──────── DATA LINES
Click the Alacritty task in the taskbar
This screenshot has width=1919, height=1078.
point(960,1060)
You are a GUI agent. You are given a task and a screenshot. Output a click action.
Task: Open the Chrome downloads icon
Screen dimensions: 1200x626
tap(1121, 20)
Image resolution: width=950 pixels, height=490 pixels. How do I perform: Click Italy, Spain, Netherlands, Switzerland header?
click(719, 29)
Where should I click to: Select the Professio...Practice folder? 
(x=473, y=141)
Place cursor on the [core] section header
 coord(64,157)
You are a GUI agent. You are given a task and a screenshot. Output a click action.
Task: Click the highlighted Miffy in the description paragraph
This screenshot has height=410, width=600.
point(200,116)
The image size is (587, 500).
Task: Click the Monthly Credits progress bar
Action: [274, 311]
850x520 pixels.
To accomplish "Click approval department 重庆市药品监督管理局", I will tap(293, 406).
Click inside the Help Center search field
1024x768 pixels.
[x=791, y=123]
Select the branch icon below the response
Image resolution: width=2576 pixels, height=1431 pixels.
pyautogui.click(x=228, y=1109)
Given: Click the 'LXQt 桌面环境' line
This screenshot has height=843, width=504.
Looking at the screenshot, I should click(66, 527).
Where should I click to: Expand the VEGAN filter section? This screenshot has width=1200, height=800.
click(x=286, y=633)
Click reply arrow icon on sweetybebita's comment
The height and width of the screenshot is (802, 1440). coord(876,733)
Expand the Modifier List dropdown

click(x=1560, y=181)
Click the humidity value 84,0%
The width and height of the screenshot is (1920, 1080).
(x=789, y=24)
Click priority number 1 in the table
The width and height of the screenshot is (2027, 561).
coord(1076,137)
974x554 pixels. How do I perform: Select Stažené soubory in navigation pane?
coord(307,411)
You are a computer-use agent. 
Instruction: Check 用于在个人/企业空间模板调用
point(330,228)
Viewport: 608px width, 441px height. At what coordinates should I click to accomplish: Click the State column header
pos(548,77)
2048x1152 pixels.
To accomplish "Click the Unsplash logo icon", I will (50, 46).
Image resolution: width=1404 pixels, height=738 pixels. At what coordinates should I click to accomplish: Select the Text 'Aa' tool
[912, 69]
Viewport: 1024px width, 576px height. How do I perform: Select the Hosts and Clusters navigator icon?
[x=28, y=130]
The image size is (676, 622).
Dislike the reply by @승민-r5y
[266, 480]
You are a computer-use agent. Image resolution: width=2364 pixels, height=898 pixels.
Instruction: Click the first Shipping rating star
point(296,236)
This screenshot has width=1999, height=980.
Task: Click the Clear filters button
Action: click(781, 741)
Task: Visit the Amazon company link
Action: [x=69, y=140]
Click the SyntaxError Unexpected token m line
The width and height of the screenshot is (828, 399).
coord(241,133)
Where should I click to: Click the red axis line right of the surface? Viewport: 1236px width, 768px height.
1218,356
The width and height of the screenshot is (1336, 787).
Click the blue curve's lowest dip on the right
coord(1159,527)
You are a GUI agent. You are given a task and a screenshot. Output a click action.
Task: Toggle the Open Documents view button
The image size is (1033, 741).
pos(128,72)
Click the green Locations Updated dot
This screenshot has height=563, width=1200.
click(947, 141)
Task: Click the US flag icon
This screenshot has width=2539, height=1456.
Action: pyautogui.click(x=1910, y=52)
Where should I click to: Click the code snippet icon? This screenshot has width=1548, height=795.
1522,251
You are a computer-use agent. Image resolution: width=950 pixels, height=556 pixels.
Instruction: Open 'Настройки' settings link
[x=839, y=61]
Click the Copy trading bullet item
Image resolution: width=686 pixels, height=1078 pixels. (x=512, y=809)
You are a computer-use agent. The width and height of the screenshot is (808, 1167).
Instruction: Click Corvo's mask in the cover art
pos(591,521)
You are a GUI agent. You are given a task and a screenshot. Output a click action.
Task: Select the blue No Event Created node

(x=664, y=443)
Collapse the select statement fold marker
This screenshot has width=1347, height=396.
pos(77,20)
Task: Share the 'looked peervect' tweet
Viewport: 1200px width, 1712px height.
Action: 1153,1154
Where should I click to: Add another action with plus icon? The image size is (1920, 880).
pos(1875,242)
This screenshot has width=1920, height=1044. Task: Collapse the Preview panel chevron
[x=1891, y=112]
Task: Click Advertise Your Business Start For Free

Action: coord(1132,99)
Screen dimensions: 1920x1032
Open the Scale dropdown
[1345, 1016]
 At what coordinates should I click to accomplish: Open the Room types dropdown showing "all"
────────────────
* **WRITTEN EXERCISE**
Update these lines so that every "GUI agent" becomes "screen assistant", and leave everything else as it is.

* **IN RESPONSE**
Click the Alacritty task in the taskbar
This screenshot has width=1919, height=1078.
point(960,1060)
You are a screen assistant. You are given a task and a screenshot. Output a click action.
Task: Open the Chrome downloads icon
Screen dimensions: 1200x626
tap(1121, 20)
Image resolution: width=950 pixels, height=490 pixels. How do I perform: Click Italy, Spain, Netherlands, Switzerland header?
click(719, 29)
Where should I click to: Select the Professio...Practice folder? 
(x=473, y=141)
Place cursor on the [core] section header
 coord(64,157)
You are a screen assistant. You are given a task and a screenshot. Output a click action.
Task: Click the highlighted Miffy in the description paragraph
This screenshot has height=410, width=600.
point(200,116)
The image size is (587, 500).
Task: Click the Monthly Credits progress bar
Action: [274, 311]
850x520 pixels.
To accomplish "Click approval department 重庆市药品监督管理局", I will tap(293, 406).
Click inside the Help Center search field
1024x768 pixels.
[x=791, y=123]
Select the branch icon below the response
Image resolution: width=2576 pixels, height=1431 pixels.
pyautogui.click(x=228, y=1109)
Given: Click the 'LXQt 桌面环境' line
This screenshot has height=843, width=504.
Looking at the screenshot, I should click(66, 527).
Where should I click to: Expand the VEGAN filter section? This screenshot has width=1200, height=800.
click(x=286, y=633)
Click reply arrow icon on sweetybebita's comment
The height and width of the screenshot is (802, 1440). coord(876,733)
Expand the Modifier List dropdown

click(x=1560, y=181)
Click the humidity value 84,0%
The width and height of the screenshot is (1920, 1080).
(x=789, y=24)
Click priority number 1 in the table
The width and height of the screenshot is (2027, 561).
coord(1076,137)
974x554 pixels. How do I perform: Select Stažené soubory in navigation pane?
coord(307,411)
You are a computer-use agent. 
Instruction: Check 用于在个人/企业空间模板调用
point(330,228)
Viewport: 608px width, 441px height. At what coordinates should I click to accomplish: Click the State column header
pos(548,77)
2048x1152 pixels.
To accomplish "Click the Unsplash logo icon", I will (50, 46).
Image resolution: width=1404 pixels, height=738 pixels. At what coordinates should I click to accomplish: Select the Text 'Aa' tool
[912, 69]
Viewport: 1024px width, 576px height. How do I perform: Select the Hosts and Clusters navigator icon?
[x=28, y=130]
The image size is (676, 622).
Dislike the reply by @승민-r5y
[266, 480]
You are a computer-use agent. Image resolution: width=2364 pixels, height=898 pixels.
Instruction: Click the first Shipping rating star
point(296,236)
This screenshot has width=1999, height=980.
Task: Click the Clear filters button
Action: click(781, 741)
Task: Visit the Amazon company link
Action: [x=69, y=140]
Click the SyntaxError Unexpected token m line
The width and height of the screenshot is (828, 399).
coord(241,133)
Where should I click to: Click the red axis line right of the surface? Viewport: 1236px width, 768px height.
1218,356
The width and height of the screenshot is (1336, 787).
Click the blue curve's lowest dip on the right
coord(1159,527)
You are a screen assistant. You are given a task and a screenshot. Output a click action.
Task: Toggle the Open Documents view button
The image size is (1033, 741).
pos(128,72)
Click the green Locations Updated dot
This screenshot has height=563, width=1200.
click(947, 141)
Task: Click the US flag icon
This screenshot has width=2539, height=1456.
Action: pyautogui.click(x=1910, y=52)
Where should I click to: Click the code snippet icon? This screenshot has width=1548, height=795.
1522,251
You are a computer-use agent. Image resolution: width=950 pixels, height=556 pixels.
Instruction: Open 'Настройки' settings link
[x=839, y=61]
Click the Copy trading bullet item
Image resolution: width=686 pixels, height=1078 pixels. (x=512, y=809)
You are a computer-use agent. The width and height of the screenshot is (808, 1167).
Instruction: Click Corvo's mask in the cover art
pos(591,521)
You are a screen assistant. You are given a task and a screenshot. Output a click action.
Task: Select the blue No Event Created node

(x=664, y=443)
Collapse the select statement fold marker
This screenshot has width=1347, height=396.
pos(77,20)
Task: Share the 'looked peervect' tweet
Viewport: 1200px width, 1712px height.
Action: 1153,1154
Where should I click to: Add another action with plus icon? The image size is (1920, 880).
pos(1875,242)
This screenshot has width=1920, height=1044. Task: Collapse the Preview panel chevron
[x=1891, y=112]
Task: Click Advertise Your Business Start For Free

Action: coord(1132,99)
Screen dimensions: 1920x1032
Open the Scale dropdown
[1345, 1016]
 At what coordinates should I click to accomplish: Open the Room types dropdown showing "all"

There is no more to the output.